Dedi Nursyamsi juga menyampaikan pentingnya pertanian untuk menyangga hidup dan kehidupan.
“Utamanya saat ini, di saat krisis pangan global yang luar biasa. di dalam kondisi krisis pangan global ini ternyata sektor pertanian lah yang menyelamatkan kita dari keterpurukan,” kata Dedi.
Ia menambahkan, banyak negara di dunia yang disinyalir lebih dari 60 negara, mengalami krisis pangan.
“Dan lebih dari 300 juta orang mengalami krisis pangan. Harga pangan melejit tentu disebabkan karena pasokan pangan berkurang signifikan. dampak utamanya karena Covid-19, climate change, serta perang Rusia-Ukraina,” ujar Dedi.
“Dalam kondisi seperti ini banyak saudara kita yang tak mampu mengakses pangan dengan baik, bahkan banyak yang mengalami stunting,” sambung Dedi.
Dedi mengatakan, krisis pangan tidak bisa kita remehkan karena bersifat global. kita mesti keluar dari kondisi krisis ini.
“Kita harus antisipasi krisis pangan global, kita kendalikan inflasi yang disebabkan komoditas yang sering mengungkit inflasi, kita mengendalikan produksinya, olahannya, distribusinya,” ujarnya.

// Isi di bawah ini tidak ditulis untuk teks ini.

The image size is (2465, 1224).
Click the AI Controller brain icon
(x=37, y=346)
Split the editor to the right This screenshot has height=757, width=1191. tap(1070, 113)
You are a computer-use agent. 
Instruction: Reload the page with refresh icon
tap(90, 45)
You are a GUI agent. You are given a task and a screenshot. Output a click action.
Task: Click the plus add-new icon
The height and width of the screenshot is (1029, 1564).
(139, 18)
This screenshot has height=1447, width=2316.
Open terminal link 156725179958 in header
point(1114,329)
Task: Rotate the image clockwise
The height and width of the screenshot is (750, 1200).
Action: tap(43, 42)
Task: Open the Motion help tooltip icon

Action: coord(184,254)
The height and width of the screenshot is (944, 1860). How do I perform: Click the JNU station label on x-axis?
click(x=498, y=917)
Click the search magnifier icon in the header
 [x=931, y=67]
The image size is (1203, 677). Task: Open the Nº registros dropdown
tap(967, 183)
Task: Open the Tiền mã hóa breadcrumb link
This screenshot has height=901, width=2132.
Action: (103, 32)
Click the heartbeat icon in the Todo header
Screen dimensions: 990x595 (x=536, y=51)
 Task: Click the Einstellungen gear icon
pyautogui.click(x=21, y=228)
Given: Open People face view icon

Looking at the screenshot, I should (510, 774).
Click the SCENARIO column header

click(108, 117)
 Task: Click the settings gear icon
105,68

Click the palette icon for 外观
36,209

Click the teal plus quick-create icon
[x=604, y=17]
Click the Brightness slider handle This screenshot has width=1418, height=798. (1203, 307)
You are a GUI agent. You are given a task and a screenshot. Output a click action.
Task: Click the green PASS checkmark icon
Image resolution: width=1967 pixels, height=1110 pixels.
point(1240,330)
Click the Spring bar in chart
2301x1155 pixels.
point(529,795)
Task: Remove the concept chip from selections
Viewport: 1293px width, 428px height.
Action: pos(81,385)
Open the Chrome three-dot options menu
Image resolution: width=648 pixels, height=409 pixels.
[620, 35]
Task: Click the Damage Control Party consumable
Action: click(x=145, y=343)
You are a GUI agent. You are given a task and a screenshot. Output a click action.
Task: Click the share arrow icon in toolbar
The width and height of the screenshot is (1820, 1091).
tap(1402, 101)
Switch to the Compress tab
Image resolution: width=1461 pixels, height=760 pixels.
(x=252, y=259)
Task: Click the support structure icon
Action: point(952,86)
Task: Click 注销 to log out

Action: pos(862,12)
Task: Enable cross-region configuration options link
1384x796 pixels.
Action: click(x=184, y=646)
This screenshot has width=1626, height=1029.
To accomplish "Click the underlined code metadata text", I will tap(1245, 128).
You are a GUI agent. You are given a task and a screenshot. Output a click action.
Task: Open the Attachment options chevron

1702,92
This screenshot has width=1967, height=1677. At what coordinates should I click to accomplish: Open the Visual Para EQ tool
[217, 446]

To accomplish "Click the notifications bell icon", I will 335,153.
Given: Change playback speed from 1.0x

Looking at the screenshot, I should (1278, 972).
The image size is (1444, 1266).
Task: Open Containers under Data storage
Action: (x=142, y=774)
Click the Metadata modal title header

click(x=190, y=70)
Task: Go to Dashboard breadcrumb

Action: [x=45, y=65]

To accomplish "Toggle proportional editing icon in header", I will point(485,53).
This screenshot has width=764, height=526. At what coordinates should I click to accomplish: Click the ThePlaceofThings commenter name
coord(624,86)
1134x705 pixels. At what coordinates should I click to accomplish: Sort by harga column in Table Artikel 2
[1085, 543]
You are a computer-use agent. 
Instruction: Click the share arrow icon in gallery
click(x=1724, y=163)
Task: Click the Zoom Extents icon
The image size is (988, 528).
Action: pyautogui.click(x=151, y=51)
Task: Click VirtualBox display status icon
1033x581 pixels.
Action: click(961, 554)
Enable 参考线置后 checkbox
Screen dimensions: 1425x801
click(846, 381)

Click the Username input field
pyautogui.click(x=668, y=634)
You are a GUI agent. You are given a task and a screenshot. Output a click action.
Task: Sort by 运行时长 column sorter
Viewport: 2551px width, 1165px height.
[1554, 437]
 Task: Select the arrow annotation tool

Sedangkan Kepala Pusat Pelatihan Pertanian, Leli Nuryati, menerangkan jika tujuan dilaksanakannya ToT ini memang untuk dosen, widyaiswara, penyuluh dan masyarakat.
“Melalui dosen itu resonansinya sudah luar biasa, kalau 1 dosen dalam 1 tahun mengajar 500 mahasiswa, 500 mahasiswa pada saat melaksanakan merdeka belajar, kampus merdeka pasti juga tersosialisasi kepada petani saat mereka melakukan praktek kerja lapangan maupun pengabdian masyarakat,” kata Siti.
Menurutnya, ToT ini turut serta melatih para penyuluh di seluruh indonesia khususnya para penyuluh di tingkat kecamatan.
“Kami harapkan para penyuluh di balai penyuluhan pertanian bisa mengikuti secara individu, setelah mengikuti pelatihan ini mereka melalui tugasnya melakukan pendampingan dan pengawalan kemudian sharing dan diseminasi informasi terbaru bisa disampaikan kepada para petani,” ujar Leli.
Leli menjelaskan, strategi yang digunakan adalah mendorong seluruh penyuluh pertanian seluruh indonesia mengikuti ToT ini secara online.